O que justifica a diferença?
O primeiro argumento do Governo tem a ver com o objectivo do relatório, que se destina a fazer o levantamento de todos os instrumentos de contratação temporária, o que não significa que todas as situações sejam ilegais. Vieira da Silva tem dado o exemplo de médicos que prestam o serviço de verificação de incapacidades à Segurança Social ou dos militares em regime de contrato.
Se ao universo de 116,3 mil casos identificados no relatório retirarmos, por alto, os docentes do Ministério da Educação (que têm um programa específico), os contratados a prazo da Defesa (que se consideram justificados) as Autarquias (que não são alvo desta primeira fase de candidaturas) ou os desempregados com contratos emprego-inserção (que não se podem concorrer directamente) o número baixa para cerca de 53 mil pessoas em condições de concorrer, contas que já tinham sido feitas pelo jornal Público.

**OS REGISTROS**

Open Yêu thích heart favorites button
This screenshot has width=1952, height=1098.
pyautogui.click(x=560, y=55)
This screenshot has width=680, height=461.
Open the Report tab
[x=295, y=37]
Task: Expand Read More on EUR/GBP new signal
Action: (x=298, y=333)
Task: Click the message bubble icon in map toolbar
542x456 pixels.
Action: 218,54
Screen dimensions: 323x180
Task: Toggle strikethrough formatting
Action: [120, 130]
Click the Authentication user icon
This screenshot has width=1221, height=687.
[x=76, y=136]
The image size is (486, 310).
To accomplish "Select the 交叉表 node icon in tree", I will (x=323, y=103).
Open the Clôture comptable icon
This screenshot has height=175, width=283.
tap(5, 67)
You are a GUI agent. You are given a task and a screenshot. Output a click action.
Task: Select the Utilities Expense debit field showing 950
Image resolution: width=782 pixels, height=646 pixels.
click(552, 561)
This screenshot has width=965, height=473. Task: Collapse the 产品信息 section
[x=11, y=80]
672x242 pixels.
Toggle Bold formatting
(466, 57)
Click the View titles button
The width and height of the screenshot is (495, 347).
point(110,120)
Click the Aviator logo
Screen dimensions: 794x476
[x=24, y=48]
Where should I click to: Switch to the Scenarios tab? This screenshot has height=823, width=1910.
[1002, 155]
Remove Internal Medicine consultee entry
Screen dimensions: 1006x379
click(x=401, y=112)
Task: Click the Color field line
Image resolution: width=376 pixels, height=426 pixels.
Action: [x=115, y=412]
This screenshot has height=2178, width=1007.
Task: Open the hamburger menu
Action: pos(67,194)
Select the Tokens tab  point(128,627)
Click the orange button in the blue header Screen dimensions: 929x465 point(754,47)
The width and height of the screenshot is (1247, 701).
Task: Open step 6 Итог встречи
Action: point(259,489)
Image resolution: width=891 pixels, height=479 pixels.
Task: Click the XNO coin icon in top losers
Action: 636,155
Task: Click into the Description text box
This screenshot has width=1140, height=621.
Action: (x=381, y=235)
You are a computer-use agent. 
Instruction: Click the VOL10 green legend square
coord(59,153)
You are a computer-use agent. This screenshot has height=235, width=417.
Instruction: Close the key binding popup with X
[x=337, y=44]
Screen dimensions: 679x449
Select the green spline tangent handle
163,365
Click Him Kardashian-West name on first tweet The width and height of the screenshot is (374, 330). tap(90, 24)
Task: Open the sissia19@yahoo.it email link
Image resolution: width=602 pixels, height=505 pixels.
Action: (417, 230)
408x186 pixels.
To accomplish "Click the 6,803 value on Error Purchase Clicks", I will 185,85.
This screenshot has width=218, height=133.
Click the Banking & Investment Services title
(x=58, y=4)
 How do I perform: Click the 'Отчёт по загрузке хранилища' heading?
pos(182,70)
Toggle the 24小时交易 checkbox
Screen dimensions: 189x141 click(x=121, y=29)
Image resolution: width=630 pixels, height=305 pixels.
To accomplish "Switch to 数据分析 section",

**TAREFA 1**
Segundo o texto sobre os contratos temporários no Estado, por que o número de pessoas em condições de concorrer cai para cerca de 53 mil? Responda em uma a três frases.
**TAREFA 2**
Cite do texto sobre os contratos temporários no Estado o trecho que começa nas palavras "O primeiro argumento" e termina em "pelo jornal Público.".
**TAREFA 3**
Escreva o que vem a seguir no texto sobre os contratos temporários no Estado, continuando a partir da última frase mostrada.

**RESPOSTA FINAL 1**
Porque, dos 116,3 mil casos do relatório, se retiram os docentes do Ministério da Educação, que têm um programa específico, e os contratados a prazo da Defesa, que se consideram justificados. Também saem as Autarquias, que não são alvo desta primeira fase de candidaturas, e os desempregados com contratos emprego-inserção, que não podem concorrer diretamente.

**RESPOSTA FINAL 2**
O primeiro argumento do Governo tem a ver com o objectivo do relatório, que se destina a fazer o levantamento de todos os instrumentos de contratação temporária, o que não significa que todas as situações sejam ilegais. Vieira da Silva tem dado o exemplo de médicos que prestam o serviço de verificação de incapacidades à Segurança Social ou dos militares em regime de contrato.
Se ao universo de 116,3 mil casos identificados no relatório retirarmos, por alto, os docentes do Ministério da Educação (que têm um programa específico), os contratados a prazo da Defesa (que se consideram justificados) as Autarquias (que não são alvo desta primeira fase de candidaturas) ou os desempregados com contratos emprego-inserção (que não se podem concorrer directamente) o número baixa para cerca de 53 mil pessoas em condições de concorrer, contas que já tinham sido feitas pelo jornal Público.

**RESPOSTA FINAL 3**
Só que, mesmo entre os restantes, nem todos ocupam "funções permanentes", prossegue o Governo. Essa é a condição decisiva para os candidatos obterem luz verde para os concursos. Terá de ser reconhecida pelos seus dirigentes, pelas comissões de avaliação bipartidas (CAB) que avaliam os casos, e confirmadas pelos ministros. Esta e outras exigências do programa, como o requisito de horário completo, também podem ter afastado candidatos.
Medo, exclusividade e salários
Adivinhar a razão pela qual uma pessoa não toma determinada decisão envolve sempre alguma especulação mas, questionados pelo Negócios, os responsáveis das três estruturas sindicais que têm participado no programa apontam outros factores que podem ter condicionado o número de candidaturas.
O risco de passar a receber uma remuneração mais baixa é um dos factores apontados tanto por Ana Avoila, da Frente Comum, como por Helena Rodrigues, do Sindicato dos Quadros Técnicos do Estado.
A coordenadora da Frente Comum dá como exemplo o trabalho de um electricista que presta serviços num hospital.
"Ganham 1.200 euros, mas se forem integrados na carreira – de assistente operacional – ficam a ganhar pouco mais do que o salário mínimo, cerca de 600 euros". Na recta final das candidaturas, o Governo admitiu que algumas pessoas possam passar a ganhar menos – e acrescentou que as que forem consideradas aptas e não concorrerem aos concursos perdem o emprego.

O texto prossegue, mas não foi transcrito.